Thursday, April 25, 2019

How to prevent VOIP Spam

What is SPIT?

Spam over Internet Telephony (SPIT) is telephone spam that is transmitted over the Internet Protocol using IP (Voice over IP) telephony. Telephone spam refers to unwanted telephone calls that are automatically and in large numbers recorded. Phone spam is similar to email spam, but is currently less common and requires other safeguards due to synchronous communication.

How abuse takes place

IP telephony, as well as email and other Internet applications, is prone to being abused by unwanted messages and connections. Call machines can be used for telesales, telemarketers, for alleged winning messages, or as phone calls. In particular, IP telephony offers this freely available software (such as Asterisk or SIP) and inexpensive options to automatically sell a large number of calls. The IP telephony is often based on the Session Initiation Protocol (SIP) [1] for setting up, controlling and reducing the telephone connections. After establishing a SIP session and accepting the call by the called party, a pre-recorded spam message can be recorded. For pure lock or ping calls, no audio data is transmitted.

Large numbers of unwanted and automated phone calls

SPIT is characterized by a large number of unwanted and automated phone calls that are transmitted using the Internet Protocol. The caller (spammer) tries to establish a large number of connections using suitable software and plays a recorded message as soon as the called party answers the call.

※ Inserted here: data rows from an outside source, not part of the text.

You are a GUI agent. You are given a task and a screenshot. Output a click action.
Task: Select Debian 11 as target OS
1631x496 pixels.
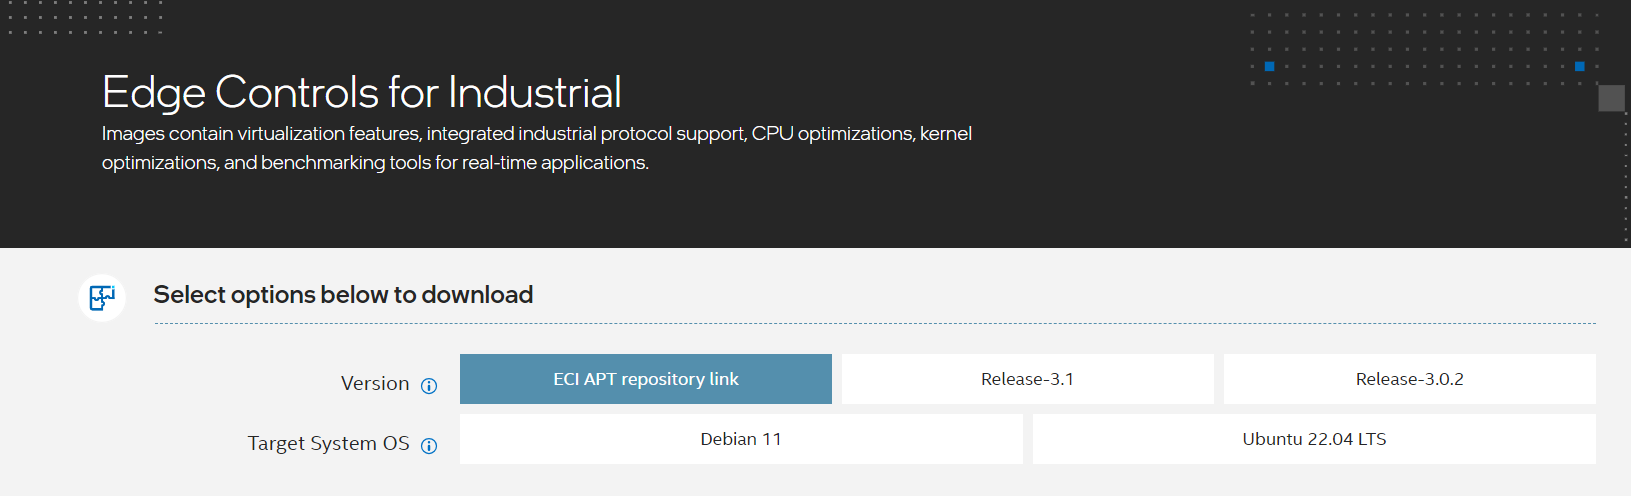741,439
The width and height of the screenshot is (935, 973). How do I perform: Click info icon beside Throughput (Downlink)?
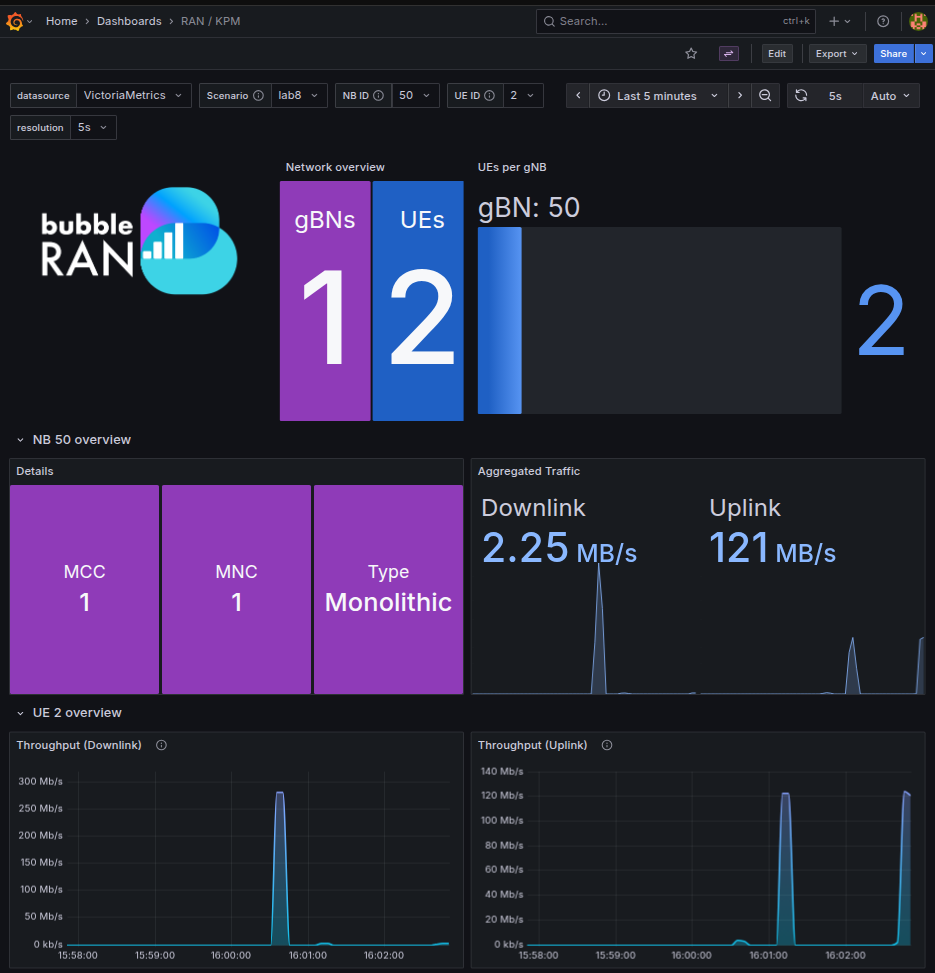coord(161,745)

Using the widely used Session Initiation Protocol (SIP), the connections to INVITE messages are initiated and then configured and set up with other messages; The audio data is then transmitted via the Real-time Transport Protocol (RTP). The spammer can this telephony software such. B. Asterisk use. The spam calls can be transmitted via gateways of the telecommunications network operators in the conventional telephone network (PSTN).

How to prevent VOIP Spam?

Many users have no problem with SPIT already being "shielded" behind NAT or a package filter, AKA firewall. Others, running a Linux server with VOIP server and client on it might be exposed to VOIP Spam. These can protect themselves by setting up one package filter rule:

iptables -A INPUT -p udp ! -s 217.10.79/24 --destination-port 5060 -j REJECT
assuming 217.10/16 is the IP range from your ISP. In this case it's Sipgate. That will throw away all UDP packages to the SIP port (5060, might differ on other setups) unless they come from 217.10.79/24.

Tuesday, April 9, 2019

How to disable auto play of videos in Chrome and Firefox browsers

When users enter certain web pages, often videos embedded there start to play automatically. Many users, including me, do not wish to run videos they didn't demand. But they play anyway. Is there a way in Browsers like Chrome or Mozilla's Firefox to deactivate the automatic play of videos? Besides it's annoying, these videos use data. When a user has a "cap" with his ISP (the maximal amount of data he can transfer every month) he might pay additional charges for a data transfer, he didn't demand. Luckily for web browser like Mozilla's Firefox and Google's Chrome there is a way, to deactivate the automatic playing of videos, like in Youtube.

Chrome and Chromium web browsers

The Chrome web browser is currently the dominant browser and holds the biggest market share. Thanks to the implementation in Android smart phones and tablets, Android ships.

Desktop

After launching the browser click into the address bar on top and type in about: flags and hit the RETURN key. On top you find a search form. Enter autoplay and click on the first find the drop down menu and choose Document user activation is required. After you restart Chrome videos should not start automatically anymore, but asks the user to confirm, he wants to run a particular video.

Chrome on Android

This is easier. Launch the Chrome browser on your tablet or smart phone and visit Settings and then Site Settings. Scroll down the media menu and select the media tab. There you must select autoplay and click the checkbox, to disable the function.

Mozilla's Firefox

The Firefox browser of Mozilla has some great features. It is highly customizable. It has among other native features the ability, to prevent videos from starting to play automatically. Click the URL bar and type in about:config. Ignore the warning and use the search form to find media.autoplay.default. Set this to "1" if it was not already set. Also find media.autoplay.allow-muted and set this to false. Restart the Firefox browser that the changes take effect

Other methods

If this isn't working for you, third party add-ons come into play. Open the Preferences menu and search for addons or extensions. There is a search form. Search for something like disable, auto play or automatic and install the appropriate extension.